[[ Data for this task, beginning ]]

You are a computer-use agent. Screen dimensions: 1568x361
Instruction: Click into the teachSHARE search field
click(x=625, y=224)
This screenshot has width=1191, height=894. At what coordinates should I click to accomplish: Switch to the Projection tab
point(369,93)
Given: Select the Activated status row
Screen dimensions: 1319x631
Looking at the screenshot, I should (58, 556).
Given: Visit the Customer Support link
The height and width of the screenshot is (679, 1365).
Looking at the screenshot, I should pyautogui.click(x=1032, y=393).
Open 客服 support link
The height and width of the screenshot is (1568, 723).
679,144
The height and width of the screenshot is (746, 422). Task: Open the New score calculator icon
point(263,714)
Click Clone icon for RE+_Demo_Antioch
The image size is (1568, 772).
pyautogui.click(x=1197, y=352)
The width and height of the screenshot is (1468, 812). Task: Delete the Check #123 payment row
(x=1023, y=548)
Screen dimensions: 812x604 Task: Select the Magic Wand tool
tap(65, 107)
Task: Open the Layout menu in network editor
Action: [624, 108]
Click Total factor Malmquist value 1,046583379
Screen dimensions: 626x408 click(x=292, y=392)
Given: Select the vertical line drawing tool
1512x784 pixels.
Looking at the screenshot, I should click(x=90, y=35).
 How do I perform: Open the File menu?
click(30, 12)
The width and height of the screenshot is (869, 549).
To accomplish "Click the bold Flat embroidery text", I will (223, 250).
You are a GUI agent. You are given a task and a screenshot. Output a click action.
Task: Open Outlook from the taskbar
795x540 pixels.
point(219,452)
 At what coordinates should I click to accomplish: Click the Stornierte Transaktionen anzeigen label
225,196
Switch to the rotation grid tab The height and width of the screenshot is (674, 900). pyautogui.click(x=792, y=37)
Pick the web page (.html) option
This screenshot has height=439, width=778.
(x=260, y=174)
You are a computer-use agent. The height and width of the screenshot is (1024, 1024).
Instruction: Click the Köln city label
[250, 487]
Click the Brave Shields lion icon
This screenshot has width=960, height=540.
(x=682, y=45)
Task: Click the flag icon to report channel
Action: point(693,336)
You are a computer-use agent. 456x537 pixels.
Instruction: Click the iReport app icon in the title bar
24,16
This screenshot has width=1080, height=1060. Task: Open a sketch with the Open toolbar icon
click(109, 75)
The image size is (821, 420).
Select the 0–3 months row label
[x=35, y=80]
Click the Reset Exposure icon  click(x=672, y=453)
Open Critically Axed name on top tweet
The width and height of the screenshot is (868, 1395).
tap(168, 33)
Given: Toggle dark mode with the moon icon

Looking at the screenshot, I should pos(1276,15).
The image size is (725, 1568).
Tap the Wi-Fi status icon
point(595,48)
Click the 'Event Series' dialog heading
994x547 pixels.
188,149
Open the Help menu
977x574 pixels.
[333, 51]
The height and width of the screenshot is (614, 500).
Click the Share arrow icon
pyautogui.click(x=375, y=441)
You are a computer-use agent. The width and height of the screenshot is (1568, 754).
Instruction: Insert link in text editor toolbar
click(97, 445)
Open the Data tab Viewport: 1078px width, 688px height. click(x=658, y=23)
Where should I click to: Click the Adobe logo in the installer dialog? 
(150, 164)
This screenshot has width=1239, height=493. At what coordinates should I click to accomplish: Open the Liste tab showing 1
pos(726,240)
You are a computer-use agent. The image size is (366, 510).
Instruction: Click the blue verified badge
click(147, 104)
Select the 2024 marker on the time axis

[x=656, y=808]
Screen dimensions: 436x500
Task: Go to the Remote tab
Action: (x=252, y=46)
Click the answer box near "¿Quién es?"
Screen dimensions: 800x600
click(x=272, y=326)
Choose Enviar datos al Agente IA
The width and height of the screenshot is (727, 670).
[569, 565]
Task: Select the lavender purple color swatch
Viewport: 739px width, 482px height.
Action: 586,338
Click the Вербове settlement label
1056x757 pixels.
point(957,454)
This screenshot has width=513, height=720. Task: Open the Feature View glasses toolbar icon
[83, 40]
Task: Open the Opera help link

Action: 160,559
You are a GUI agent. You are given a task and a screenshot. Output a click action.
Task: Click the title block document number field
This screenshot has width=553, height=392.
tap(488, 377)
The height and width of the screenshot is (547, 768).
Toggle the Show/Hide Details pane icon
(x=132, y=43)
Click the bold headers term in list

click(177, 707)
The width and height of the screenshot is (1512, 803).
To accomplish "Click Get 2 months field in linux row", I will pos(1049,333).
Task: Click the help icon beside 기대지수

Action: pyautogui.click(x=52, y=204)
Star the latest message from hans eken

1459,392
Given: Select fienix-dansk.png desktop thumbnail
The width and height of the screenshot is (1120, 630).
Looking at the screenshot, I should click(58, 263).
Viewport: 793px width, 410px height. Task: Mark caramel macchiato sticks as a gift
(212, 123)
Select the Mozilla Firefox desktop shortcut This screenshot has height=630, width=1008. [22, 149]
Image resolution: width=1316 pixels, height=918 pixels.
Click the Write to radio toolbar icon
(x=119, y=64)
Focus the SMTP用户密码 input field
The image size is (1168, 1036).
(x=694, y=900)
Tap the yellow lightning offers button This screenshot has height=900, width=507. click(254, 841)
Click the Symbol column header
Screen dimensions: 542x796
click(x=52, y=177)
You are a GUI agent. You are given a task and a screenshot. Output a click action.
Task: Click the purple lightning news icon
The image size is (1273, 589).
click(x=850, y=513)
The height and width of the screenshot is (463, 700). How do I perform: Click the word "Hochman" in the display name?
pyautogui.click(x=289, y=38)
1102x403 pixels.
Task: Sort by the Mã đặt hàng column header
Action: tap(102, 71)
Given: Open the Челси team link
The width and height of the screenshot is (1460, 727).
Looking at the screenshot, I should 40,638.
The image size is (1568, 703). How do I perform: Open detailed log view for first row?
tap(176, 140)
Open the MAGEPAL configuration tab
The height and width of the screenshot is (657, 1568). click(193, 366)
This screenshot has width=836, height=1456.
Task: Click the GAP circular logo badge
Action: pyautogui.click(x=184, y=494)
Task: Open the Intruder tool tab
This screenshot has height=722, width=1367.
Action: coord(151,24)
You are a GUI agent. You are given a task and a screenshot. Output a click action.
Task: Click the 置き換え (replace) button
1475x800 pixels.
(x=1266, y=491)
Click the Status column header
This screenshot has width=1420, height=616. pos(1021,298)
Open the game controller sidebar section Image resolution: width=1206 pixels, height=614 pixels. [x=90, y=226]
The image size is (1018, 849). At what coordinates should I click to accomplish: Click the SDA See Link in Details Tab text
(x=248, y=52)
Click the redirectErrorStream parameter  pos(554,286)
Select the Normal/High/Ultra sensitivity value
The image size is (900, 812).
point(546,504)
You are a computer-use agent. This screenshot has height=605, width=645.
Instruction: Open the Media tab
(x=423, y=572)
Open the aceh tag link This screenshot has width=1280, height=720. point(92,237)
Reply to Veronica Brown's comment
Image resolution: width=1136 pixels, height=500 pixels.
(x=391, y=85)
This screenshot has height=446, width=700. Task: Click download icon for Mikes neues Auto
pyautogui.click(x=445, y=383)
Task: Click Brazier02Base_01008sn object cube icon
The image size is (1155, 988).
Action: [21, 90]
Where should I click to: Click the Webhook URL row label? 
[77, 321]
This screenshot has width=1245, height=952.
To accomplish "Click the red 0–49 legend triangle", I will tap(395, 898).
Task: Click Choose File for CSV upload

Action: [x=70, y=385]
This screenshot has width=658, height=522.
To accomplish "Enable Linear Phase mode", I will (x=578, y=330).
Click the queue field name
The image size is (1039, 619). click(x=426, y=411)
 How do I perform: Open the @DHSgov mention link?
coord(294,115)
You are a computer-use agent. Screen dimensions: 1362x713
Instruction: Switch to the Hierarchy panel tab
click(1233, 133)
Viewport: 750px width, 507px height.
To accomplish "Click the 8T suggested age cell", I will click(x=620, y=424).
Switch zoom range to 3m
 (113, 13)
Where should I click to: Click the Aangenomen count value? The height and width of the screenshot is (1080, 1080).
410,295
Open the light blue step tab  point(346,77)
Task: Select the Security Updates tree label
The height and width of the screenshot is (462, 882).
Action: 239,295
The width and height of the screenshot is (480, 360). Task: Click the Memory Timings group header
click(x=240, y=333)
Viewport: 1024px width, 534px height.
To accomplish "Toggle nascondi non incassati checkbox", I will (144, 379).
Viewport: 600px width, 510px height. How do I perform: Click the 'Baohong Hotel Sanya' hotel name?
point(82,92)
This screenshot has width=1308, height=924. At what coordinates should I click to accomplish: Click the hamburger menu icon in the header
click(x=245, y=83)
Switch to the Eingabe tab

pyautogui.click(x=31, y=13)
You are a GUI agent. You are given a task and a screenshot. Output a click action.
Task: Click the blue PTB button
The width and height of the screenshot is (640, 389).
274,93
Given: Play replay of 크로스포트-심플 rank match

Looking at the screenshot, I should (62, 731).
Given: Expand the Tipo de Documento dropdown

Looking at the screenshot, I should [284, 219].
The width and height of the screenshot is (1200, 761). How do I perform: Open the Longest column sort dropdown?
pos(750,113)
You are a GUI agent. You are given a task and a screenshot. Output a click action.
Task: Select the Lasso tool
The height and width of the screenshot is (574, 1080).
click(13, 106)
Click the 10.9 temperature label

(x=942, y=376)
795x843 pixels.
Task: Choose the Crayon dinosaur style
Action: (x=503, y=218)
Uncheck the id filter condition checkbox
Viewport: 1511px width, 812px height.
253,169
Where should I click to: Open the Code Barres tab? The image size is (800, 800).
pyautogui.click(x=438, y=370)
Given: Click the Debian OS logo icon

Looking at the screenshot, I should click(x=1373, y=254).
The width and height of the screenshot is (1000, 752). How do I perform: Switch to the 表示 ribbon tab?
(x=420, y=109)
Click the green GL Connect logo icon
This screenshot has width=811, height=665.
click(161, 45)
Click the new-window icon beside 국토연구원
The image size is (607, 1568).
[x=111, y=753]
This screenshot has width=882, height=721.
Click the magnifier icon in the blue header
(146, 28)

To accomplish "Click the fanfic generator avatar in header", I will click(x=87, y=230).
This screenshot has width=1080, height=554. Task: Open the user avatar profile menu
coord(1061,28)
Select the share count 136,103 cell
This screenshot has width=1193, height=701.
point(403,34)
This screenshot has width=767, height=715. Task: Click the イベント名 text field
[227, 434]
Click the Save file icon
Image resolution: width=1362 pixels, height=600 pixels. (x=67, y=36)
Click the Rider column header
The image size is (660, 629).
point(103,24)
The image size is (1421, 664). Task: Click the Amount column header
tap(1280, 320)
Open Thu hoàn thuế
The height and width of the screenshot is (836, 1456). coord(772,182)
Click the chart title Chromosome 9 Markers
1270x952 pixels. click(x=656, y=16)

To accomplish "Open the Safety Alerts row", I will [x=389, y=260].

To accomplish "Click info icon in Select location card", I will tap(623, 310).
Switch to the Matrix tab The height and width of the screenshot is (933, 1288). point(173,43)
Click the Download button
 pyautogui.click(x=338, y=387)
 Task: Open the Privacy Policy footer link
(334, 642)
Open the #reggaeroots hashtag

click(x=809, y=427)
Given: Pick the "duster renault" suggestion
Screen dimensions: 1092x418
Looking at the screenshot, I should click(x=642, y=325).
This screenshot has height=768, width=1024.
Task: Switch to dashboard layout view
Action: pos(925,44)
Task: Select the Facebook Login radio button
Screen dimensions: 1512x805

[[ Data for this task, end ]]

▸ **Task goal**
All lines from the beginning of the material above through the one with "Given: Visit the Customer Support link" need to be returned exactly; please return those and only those.

▸ **Finished task**
You are a computer-use agent. Screen dimensions: 1568x361
Instruction: Click into the teachSHARE search field
click(x=625, y=224)
This screenshot has width=1191, height=894. At what coordinates should I click to accomplish: Switch to the Projection tab
point(369,93)
Given: Select the Activated status row
Screen dimensions: 1319x631
Looking at the screenshot, I should (58, 556).
Given: Visit the Customer Support link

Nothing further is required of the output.